**PAGE TEXT**
***
Might not be more than a record of what I’m doing every day but I think I need somewhere to keep this stuff, so I’ve set up a new category on here called ‘derby hurts’. It might be handy for other ailing roller derby people when they break their ankles. I know I was googling madly as soon as it happened.
On the way to the loo this morning I did a little bit of something. It’s really hard when you’re used to doing exercise to suddenly do nothing.
10 wall press ups
10 one-legged squats
10 backwards leg raising glute thingies (I’m sure they have a name)
I’m going to try and do some more this afternoon. It’ll be easier when I’ve had the bones pinned back together but in the meantime these were just to keep me from going insane. And they were bloody hard work.
Can’t believe I passed mins, was all set for tryouts for the B team, was working SO hard on fitness and skills and this happened. Stupid ankle.
Anyway here are my exciting things for today. When I say exciting, I mean they’re what we call Derby Exciting around here (which is the best kind), as opposed to Normal Exciting (you know like kittens and flowers and a new series of something exciting on television).
Thing one: KNEE SCOOTERS. Who knew. Look at this. Once I’m post-op, and have my proper cast on, I can scootle around with a little basket and go to the shops and buy stuff. Or at least make dinner and do something constructive.
Thing two: Tell the derby world you’ve broken yourself and you make a whole new gang of friends who’re in the same boat. It’s like a secret club.
Thing three: I had a shower. GO ME. I am clean and shiny and smell of butterflies and happy things. Previous to this I smelled of hospitals and manky old shoes and grub.
In the interests of making this a fully rounded roller derby blog, I’m currently undertaking some research into dislocated and broken ankles. This research has so far been conducted from the floor of our training hall (not that comfortable), from an ambulance (well, hello morphine, it’s lovely to meet you) and from a hospital bed.
***
**SET OF TASKS**
(a) In the broken-ankle post, what is the new category the writer set up called?
(b) Resume the broken-ankle post after its last sentence, in the same voice.
The material after this point comes from a separate source.

**EXTRACTED ENTRIES**
***
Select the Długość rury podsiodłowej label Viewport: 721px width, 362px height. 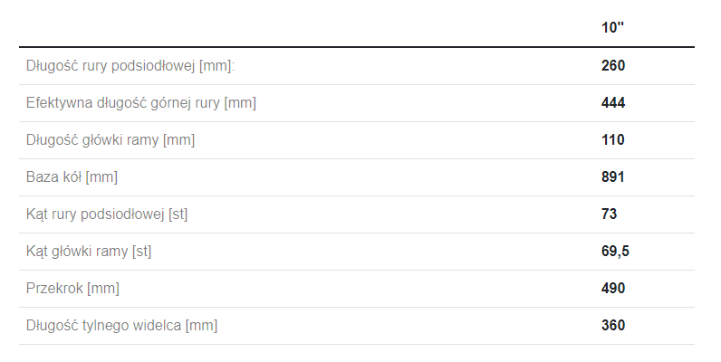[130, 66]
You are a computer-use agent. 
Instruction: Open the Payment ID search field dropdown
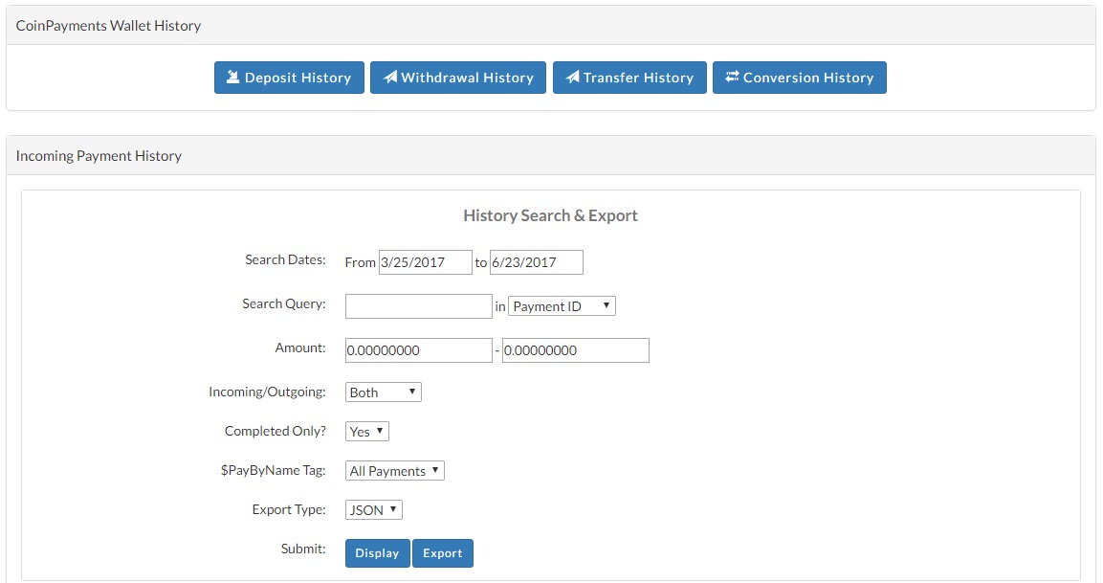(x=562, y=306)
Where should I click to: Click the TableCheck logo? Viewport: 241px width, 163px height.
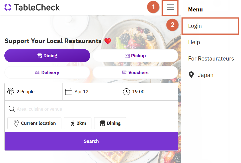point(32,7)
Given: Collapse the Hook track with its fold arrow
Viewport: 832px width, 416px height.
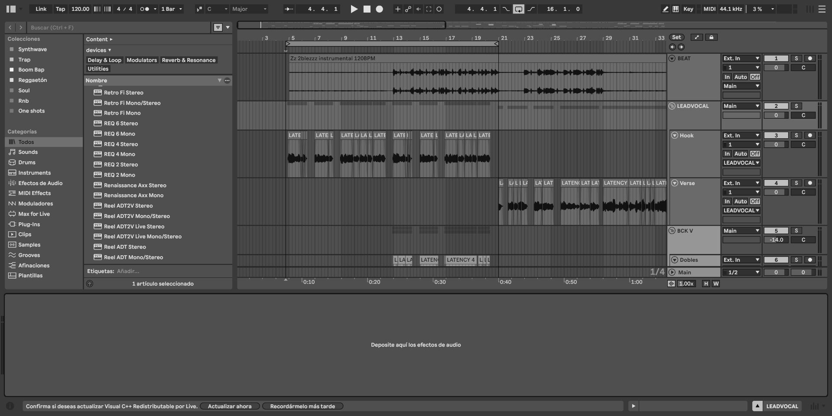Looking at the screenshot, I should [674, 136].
***
**PER-TASK ANSWERS**
(a) 'derby hurts'

(b)
What nobody mentions about derby injuries is that you’re more than likely going to end up on the orthopaedic ward of the hospital alongside lots of elderly ladies with broken hips. Turns out elderly ladies don’t much like having broken hips, and will spend many hours each day trying to escape from bed, shouting crossly at the nurses that they’ve had enough of this and want to go home, and in one case screaming blue murder and throwing custard as a protest. And we have the reputation as derby girls? I sat peacefully in bed drinking cups of tea and taking all the good drugs.
So what happened? Well, we were in training. I wasn’t even skating, I was chatting to a friend and turned around to talk to the coach and my legs just sort of tangled up and floomp I was falling and I never, ever want to hear that crack again. I knew straight away that it was broken. Everyone was amazing. My lovely Irn Bru’ises came to hospital in the ambulance with my derby wife Cali Floor’Ya following by car. They kept my spirits up (a lot easier to keep your spirits up when you’re on major pain relief) and held my hand whilst I waited to be examined. Then they held me down whilst the doctor put my ankle back in place (I’d take childbirth over a broken ankle any day, and one of my four was over 9lb and born at home).
Next day I was back to the fracture clinic where the consultant told me I’d made a pretty good job of breaking my ankle – two breaks and a dislocation. And they can’t operate yet because they have to wait for the swelling to go down, so I’m home now and on bed rest with my foot raised until the end of the week.
I was going to write more but codeine has made my brain go all fizzly. So I’ll keep you posted. Ow.